“I never made a mistake in my life; at least, never one that I couldn’t explain away afterwards.” ― Rudyard Kipling, Under The Deodars
Christian Horner would now have us believe that almost two years of civil war between Red Bull and its quadruple world title winning engine partner was merely a calculated move to catch the eye of the Renault main board – who were too ‘distant’ from the goings on in their F1 engine division. Horner tells Speedweek that unlike Mercedes’ Dieter Zetsche and Ferrari’s Sergio Marchionne, Carlos Ghosn has appeared disinterested because unlike his counterparts, he has been mostly absent from the F1 arena.
When asked whether his public criticism of Renault has played well with the public, Horner replied, “I think they were finally told the truth from both sides. Of course it’s never good to run your business this way in public, but it was born out of frustration”.
The Red Bull team principal argues his comments over Renault’s commitment to the new V6 Turbo Hybrids were appropriate. “This is a competitive business. And as far as I’m concerned, I’ve always told the truth. And if you look at what I said, I do not think my comments were unfair.”

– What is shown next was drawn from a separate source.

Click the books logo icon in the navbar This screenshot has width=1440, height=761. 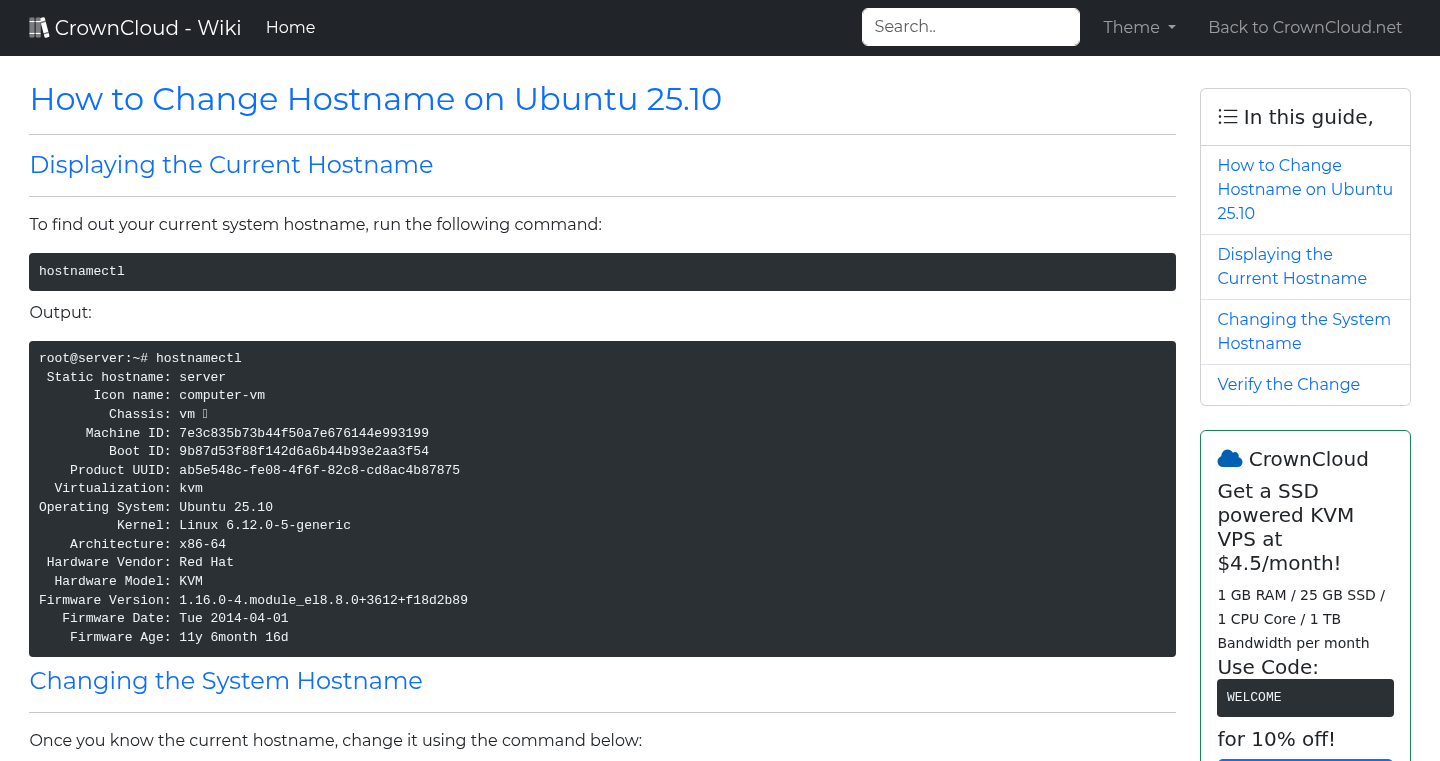[x=39, y=27]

Earlier this year, Red Bull engaged the services of Mario Illien for around £2 million to design a new cylinder head for the Renault F1 internal combustion engine. This was subsequently tested in their Milton Keynes facility on a newly acquired AVL rig, along with other aspects of the power unit. Despite the alleged 30-40Bhp performance improvement with the new Illien cylinder head fitted, Renault bosses in Viry decided to say ‘thanks but no thanks’ to their partner and the sub-contracted Mario Illien.

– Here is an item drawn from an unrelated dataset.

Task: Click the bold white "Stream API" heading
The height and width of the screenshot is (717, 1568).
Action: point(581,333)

Illien and his prior association with Mercedes powered F1 engines, presumably meant he was considered the ‘enemy’ by the senior management in Viry.
Horner confirms this stating, “Initially, there was resistance to include Mario. It was not the smoothest relationships between Milton Keynes and Viry, and from this arose the frustration.” Christian adds that Renault’s refusal to accept Red Bull as a ‘full-fledged’ technical partner saw the relationship taken to the brink.
Red Bull had an existing contract for F1 power unit supply for 2016 with Renault. This included the full sponsorship from Infiniti and Total which Milton Keynes could have enforced. However, both parties have agreed to tread a different path. Red Bull are widely reported to be naming their 2016 power unit Heuer, though at present the entry list for next year published by the FIA has the Milton Keynes teams’ engine name as ‘TBA’.
Writing for Motorsportmagazine.com, Mark Hughes recently confirmed, that Renault and Red Bull will run different ICE’s next in 2016. “Both are Renault based,” but Hughes explains, “the Illien development will be the foundation of the Red Bull engine.”
Hughes also makes it clear, the two power units will have “different combustion philosophies AND different ERS systems. Red Bull had already been manufacturing key parts of this system for Renault.”
The big question is whether Red Bull Racing become a power unit manufacturer for 2016? If so they must homologate their PU before 28th February 2016, and will be allowed just 15 development tokens for 2016.
Yet Fans have debated whether Red Bull Racing will actually be allowed to take what is effect the engine block from Renault and ‘build their own engine.’
Renault have also added to the confusion by stating recently that “Ilmor, like other contractors AVL, Mechachrome and Magneti Marreli will work directly for and under Renault.”
This appears to shut down the Red Bull PU development programme, given that Illien is now working for Renault. However, in the recent F1 2016 sporting regulations, an insertion was made for next year which states: “Other than any parts agreed by the FIA at their absolute discretion to be solely associated with power unit installation with different teams, each manufacturer may supply only one specification of homologated power unit during any given calendar year…”
This clause allows a manufacturer to submit more than one specification of power unit for homologation. The previous version of the sporting regulations was absolute on this matter. Appendix 4.2, “A manufacturer may homologate no more than one specification of power unit”.
Of course the legal speak of the FIA regulation does offer itself open to differing interpretations. However, one thing is clear, as Christian Horner states, the Red Bull hullabaloo has forced changes – one of which sees them lose the 50 million they receive from the Renault associated sponsor Infiniti.